PROVIDED RECORDS:
──────

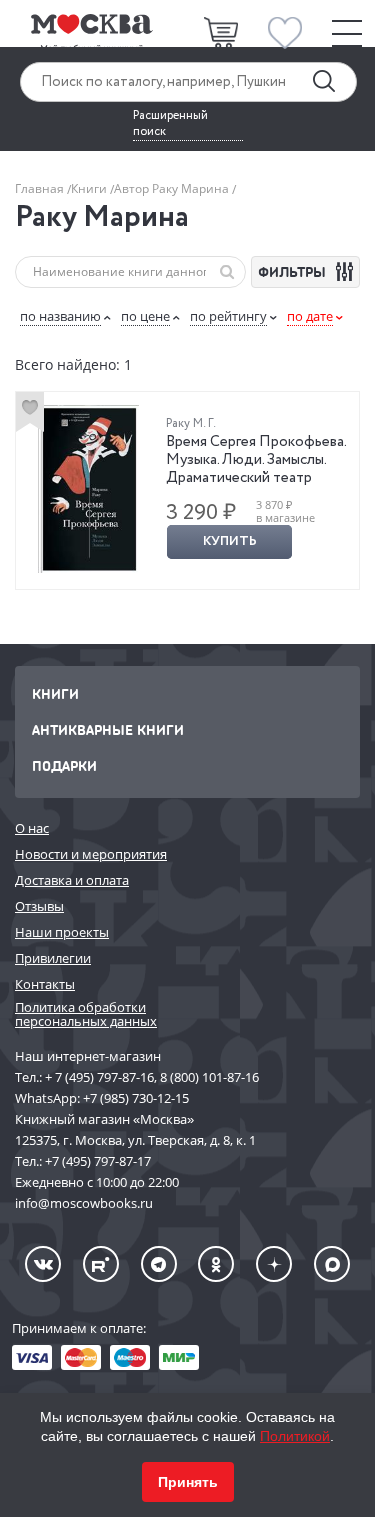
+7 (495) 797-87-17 (98, 1161)
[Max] (332, 1264)
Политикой (295, 1436)
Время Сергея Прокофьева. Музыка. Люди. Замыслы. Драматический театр (256, 460)
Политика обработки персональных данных (86, 1014)
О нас (32, 828)
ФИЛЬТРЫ (294, 271)
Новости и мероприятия (91, 854)
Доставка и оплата (72, 880)
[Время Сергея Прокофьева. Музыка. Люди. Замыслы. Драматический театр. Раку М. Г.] (88, 489)
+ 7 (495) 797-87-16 (99, 1077)
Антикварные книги (108, 729)
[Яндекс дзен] (274, 1264)
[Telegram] (159, 1264)
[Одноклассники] (216, 1264)
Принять (188, 1482)
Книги (90, 188)
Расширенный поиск (170, 124)
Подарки (64, 765)
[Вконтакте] (43, 1264)
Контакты (45, 984)
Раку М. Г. (191, 423)
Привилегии (53, 958)
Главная (41, 188)
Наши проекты (62, 932)
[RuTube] (101, 1264)
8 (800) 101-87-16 (209, 1077)
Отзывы (39, 906)
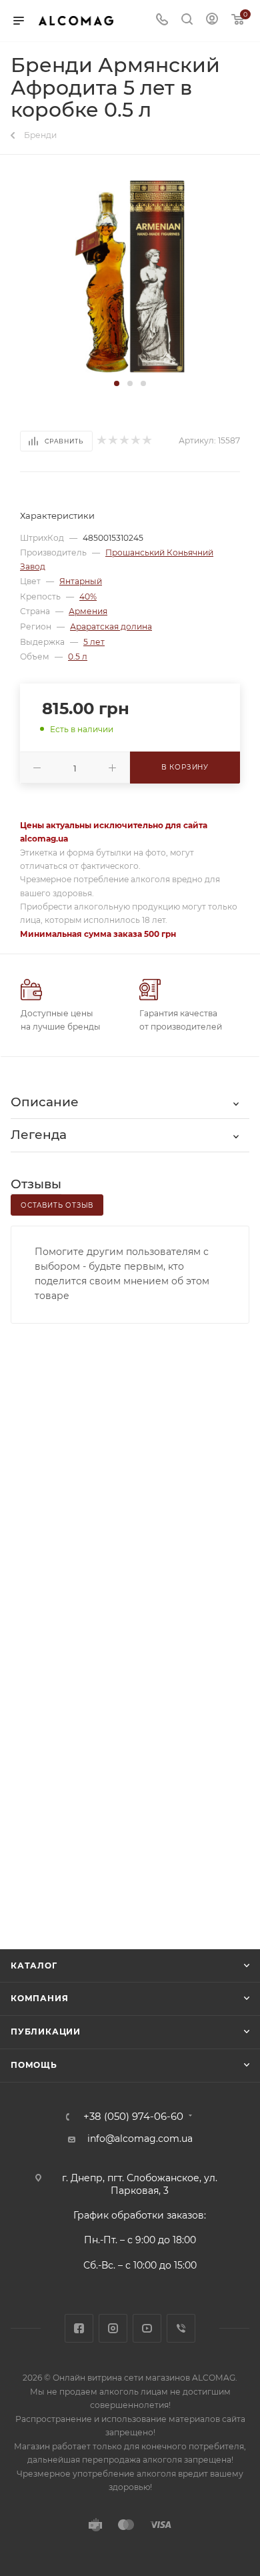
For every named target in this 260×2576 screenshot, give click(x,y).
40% (88, 596)
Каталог (34, 1966)
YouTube (147, 2328)
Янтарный (80, 581)
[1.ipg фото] (130, 275)
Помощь (34, 2065)
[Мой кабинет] (212, 21)
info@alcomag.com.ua (140, 2139)
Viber (181, 2328)
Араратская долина (111, 626)
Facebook (79, 2328)
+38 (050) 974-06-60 (133, 2117)
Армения (88, 611)
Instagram (113, 2328)
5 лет (94, 642)
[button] (116, 383)
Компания (39, 1998)
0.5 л (77, 657)
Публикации (46, 2032)
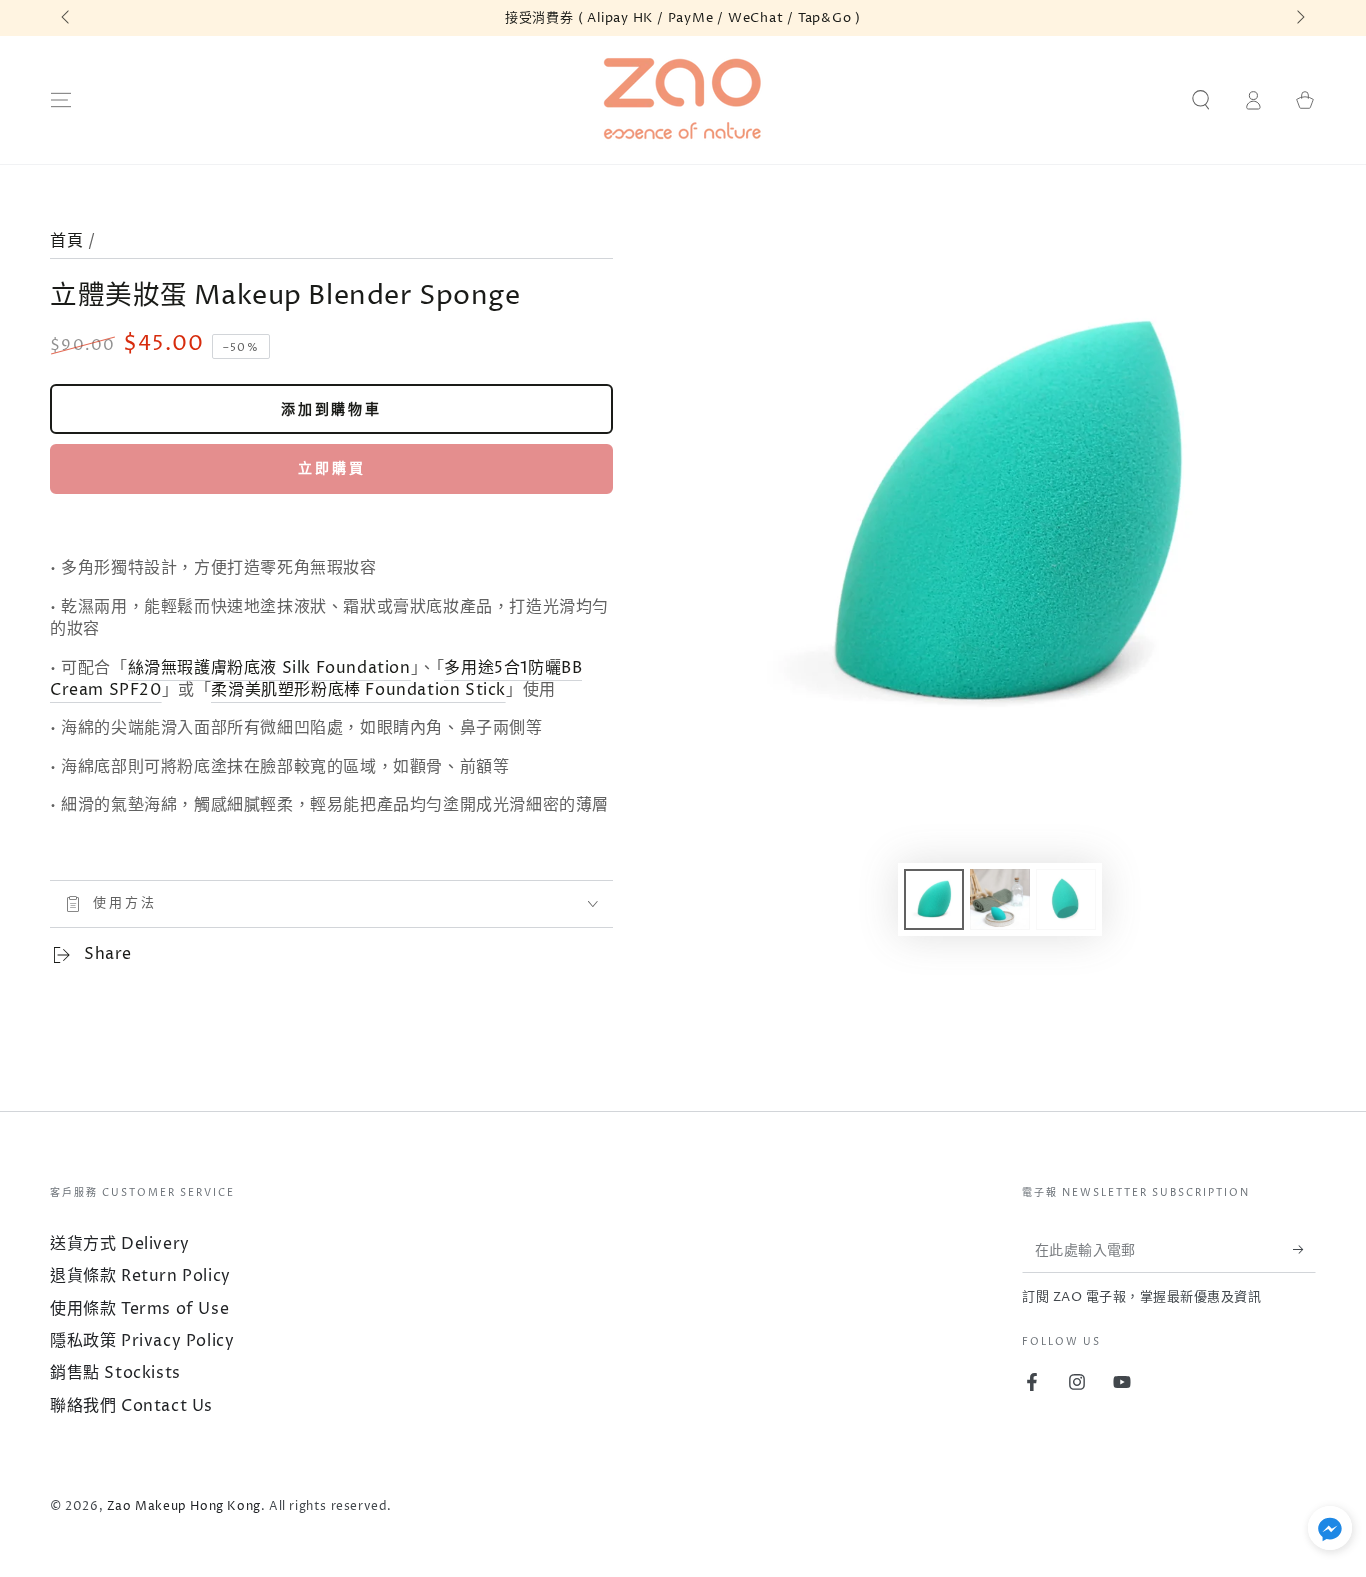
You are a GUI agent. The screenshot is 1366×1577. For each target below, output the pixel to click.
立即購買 (332, 468)
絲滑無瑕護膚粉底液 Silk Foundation (269, 668)
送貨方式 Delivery (120, 1244)
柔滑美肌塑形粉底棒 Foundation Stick (358, 690)
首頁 (66, 241)
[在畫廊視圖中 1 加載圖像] (934, 899)
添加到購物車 (331, 409)
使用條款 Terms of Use (139, 1309)
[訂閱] (1304, 1250)
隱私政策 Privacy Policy (142, 1341)
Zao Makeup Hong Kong (184, 1506)
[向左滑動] (67, 18)
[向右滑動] (1299, 18)
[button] (1201, 100)
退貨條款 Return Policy (140, 1276)
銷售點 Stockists (115, 1373)
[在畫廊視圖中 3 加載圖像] (1066, 899)
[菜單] (61, 100)
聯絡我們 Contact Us (131, 1406)
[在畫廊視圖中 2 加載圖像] (1000, 899)
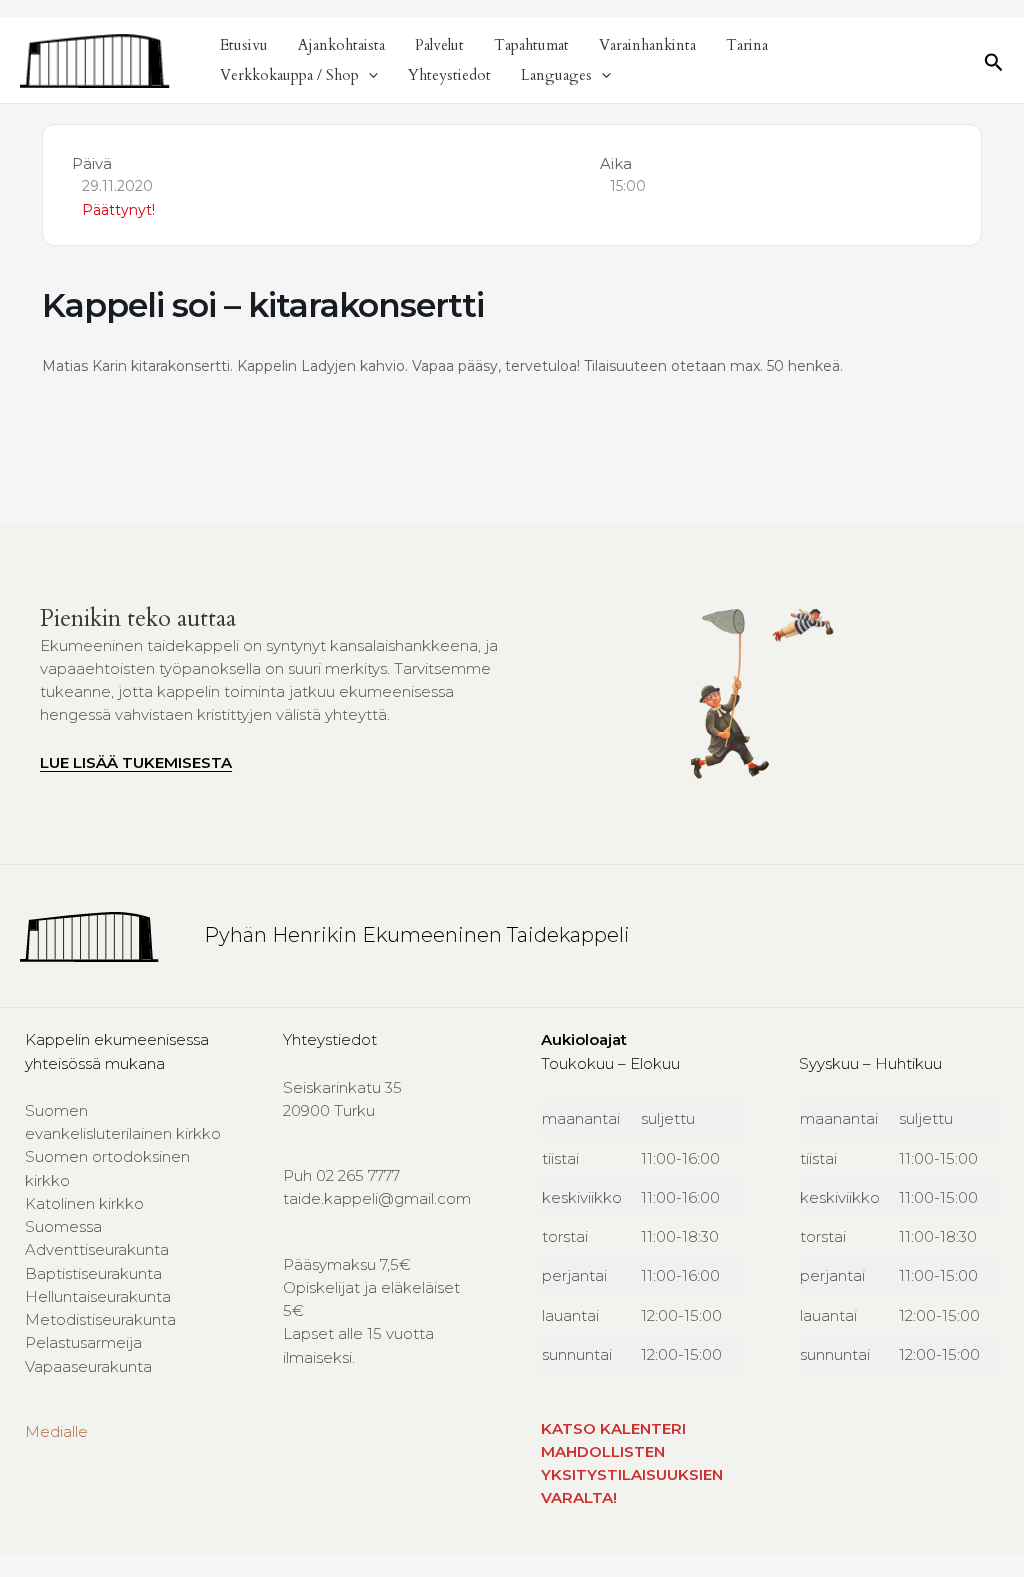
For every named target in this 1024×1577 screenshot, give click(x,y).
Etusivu (244, 45)
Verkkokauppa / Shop (289, 75)
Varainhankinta (647, 45)
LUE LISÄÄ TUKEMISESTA (136, 762)
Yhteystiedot (449, 75)
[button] (368, 75)
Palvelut (439, 45)
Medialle (56, 1431)
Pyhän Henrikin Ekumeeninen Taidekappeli (417, 935)
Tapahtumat (531, 45)
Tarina (747, 45)
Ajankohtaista (341, 45)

──────

TASK DIRECTIONS:
For every line above that includes the string "театр", copy the line.

RESPONSE AREA:
Время Сергея Прокофьева. Музыка. Люди. Замыслы. Драматический театр (256, 460)
[Время Сергея Прокофьева. Музыка. Люди. Замыслы. Драматический театр. Раку М. Г.] (88, 489)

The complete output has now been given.